Date: Sat, 12 Jul 2008 00:08:38 -0700 (PDT)
On Jul 11, 7:57 pm, paul c <toledoby..._at_ac.ooyah> wrote:
> Marshall wrote:
> > On Jul 11, 4:36 pm, JOG <j..._at_cs.nott.ac.uk> wrote:
> >> On Jul 11, 10:16 pm, Marshall <marshall.spi..._at_gmail.com> wrote:
> >>> On Jul 11, 8:30 am, JOG <j..._at_cs.nott.ac.uk> wrote:
> >>>> Wittgenstein goes on
> >>>> from this basis to conclude that meaning and knowledge cannot be
> >>>> encoded in any formal representation
> >>> I just want to pop in here and say that the above idea is bullshit.
> >> Well feel free to either pop out again, or elucidate. It is unclear
> >> whether you are saying that Wittgenstein didn't suggest that some
> >> meaning has no logical form (which he did as a consequence of his
> >> discourse with Sraffa), or that many have misinterpreted him. Perhaps
> >> you intended this ambiguity. Perhaps its just a sloppy post - hard to
> >> tell as is.
> > I beg your pardon, sir!
> > I am calling bullshit on the above position, attributed to
> > Wittgenstein.
> > I am calling bullshit on the idea that "meaning and knowledge
> > cannot be encoded in any formal representation."
> >> Either way, knowledge is generally accepted in AI research as
> >> unencodable in a descriptive model. I would love to claim to have
> >> formulated such conclusions myself, but I am merely reiterating
> >> Clancey, Brookes and Cantwell-Smith famous papers, the well documented
> >> demise of expert systems, the $35million wasted on projects like CYC,
> >> etc, etc, etc.
> > Lately I have developed an allergic reaction to various ideas
> > asserting
> > that brains are somehow magical and mystical, and thought is
> > something that we not only can't currently explain computationally,
> > but never will be able to explain computationally. It's just bullshit.
> > Earlier you mentioned "What Computers Still Can't Do."

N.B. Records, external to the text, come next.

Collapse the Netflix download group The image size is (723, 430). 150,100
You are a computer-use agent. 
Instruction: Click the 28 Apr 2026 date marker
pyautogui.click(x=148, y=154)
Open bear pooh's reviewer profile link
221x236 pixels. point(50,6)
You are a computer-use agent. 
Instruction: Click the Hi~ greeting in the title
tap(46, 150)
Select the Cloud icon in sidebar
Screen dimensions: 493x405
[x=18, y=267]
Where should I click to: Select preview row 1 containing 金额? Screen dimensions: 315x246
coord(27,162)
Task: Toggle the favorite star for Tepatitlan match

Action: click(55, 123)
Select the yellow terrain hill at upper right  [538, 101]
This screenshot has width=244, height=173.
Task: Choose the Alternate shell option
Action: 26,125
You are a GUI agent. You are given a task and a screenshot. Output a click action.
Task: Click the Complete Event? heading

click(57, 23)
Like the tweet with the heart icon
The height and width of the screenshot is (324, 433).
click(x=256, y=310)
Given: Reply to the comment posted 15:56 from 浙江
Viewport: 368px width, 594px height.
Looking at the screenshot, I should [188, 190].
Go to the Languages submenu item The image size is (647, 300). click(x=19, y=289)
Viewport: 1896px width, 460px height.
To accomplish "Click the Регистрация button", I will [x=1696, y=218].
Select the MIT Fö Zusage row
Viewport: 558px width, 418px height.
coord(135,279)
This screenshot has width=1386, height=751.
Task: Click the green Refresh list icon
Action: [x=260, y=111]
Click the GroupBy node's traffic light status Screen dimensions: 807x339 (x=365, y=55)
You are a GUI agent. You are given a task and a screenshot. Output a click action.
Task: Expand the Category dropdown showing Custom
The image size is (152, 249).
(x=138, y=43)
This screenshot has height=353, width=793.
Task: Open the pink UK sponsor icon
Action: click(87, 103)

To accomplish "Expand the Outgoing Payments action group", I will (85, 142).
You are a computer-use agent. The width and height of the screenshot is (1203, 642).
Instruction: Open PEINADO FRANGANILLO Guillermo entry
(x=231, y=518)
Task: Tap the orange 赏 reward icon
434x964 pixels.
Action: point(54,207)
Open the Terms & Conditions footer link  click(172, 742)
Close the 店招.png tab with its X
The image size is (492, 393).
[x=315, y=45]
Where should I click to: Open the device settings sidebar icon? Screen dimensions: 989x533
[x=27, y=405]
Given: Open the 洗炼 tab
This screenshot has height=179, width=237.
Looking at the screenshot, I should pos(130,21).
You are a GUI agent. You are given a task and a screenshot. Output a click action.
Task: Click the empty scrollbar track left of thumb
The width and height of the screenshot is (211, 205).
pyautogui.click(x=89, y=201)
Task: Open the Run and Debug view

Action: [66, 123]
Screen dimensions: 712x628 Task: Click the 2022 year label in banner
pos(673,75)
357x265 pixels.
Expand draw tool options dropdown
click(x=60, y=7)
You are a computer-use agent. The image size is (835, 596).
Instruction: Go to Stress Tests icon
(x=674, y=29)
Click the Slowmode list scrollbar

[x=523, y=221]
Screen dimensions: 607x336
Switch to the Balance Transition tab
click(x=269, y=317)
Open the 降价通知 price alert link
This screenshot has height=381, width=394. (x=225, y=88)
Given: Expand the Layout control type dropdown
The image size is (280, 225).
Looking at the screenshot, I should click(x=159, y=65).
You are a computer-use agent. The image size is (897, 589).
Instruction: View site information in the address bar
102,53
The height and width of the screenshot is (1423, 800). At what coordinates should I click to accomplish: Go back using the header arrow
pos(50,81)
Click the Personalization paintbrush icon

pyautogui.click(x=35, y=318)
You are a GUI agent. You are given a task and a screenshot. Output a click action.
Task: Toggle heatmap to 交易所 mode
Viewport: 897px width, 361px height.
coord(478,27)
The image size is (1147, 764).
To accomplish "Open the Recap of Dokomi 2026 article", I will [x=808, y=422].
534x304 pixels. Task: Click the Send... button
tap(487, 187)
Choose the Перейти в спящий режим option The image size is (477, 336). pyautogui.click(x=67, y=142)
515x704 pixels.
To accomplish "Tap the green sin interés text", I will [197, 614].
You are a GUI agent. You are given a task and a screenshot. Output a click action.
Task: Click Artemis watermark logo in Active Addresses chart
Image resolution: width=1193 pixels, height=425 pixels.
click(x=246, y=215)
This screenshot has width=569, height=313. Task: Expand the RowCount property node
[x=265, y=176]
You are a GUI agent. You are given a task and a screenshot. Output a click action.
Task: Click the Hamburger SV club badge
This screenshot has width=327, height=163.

> > Reading for example this:
> > I see no argument that doesn't amuse me with its lameness.
> > I would type more, but I have a pressing engagement. Perhaps
> > later?
> > Marshall
> Alright Marshall, you like your verse, so 'encode' me this:
> "When there is distress of nations,
> On the shores of Asia or in the Edgware Road
> Men's curiousity searches past and future
> And clings to that dimension.
> But to apprehend the point of intersection
> of time is an occupation..." (Eliot)
> (Apologies to old Tom if I wrote it wrong.)
> Surely you're talking about mathematical meaning or somesuch,
> if so I wish you'd say so.
Sorry if haste has made me unclear.
What I am trying to say is this: there are a variety of philosophical claims about what computation can and cannot do. Many of these claims are supposed to be an explanation of why humans are so much smarter than software. Sometimes hard limits on what computation can accomplish are hypothesized, along with the assertion that human thought is something that is somehow (magically) beyond reach of any abstract or formal process.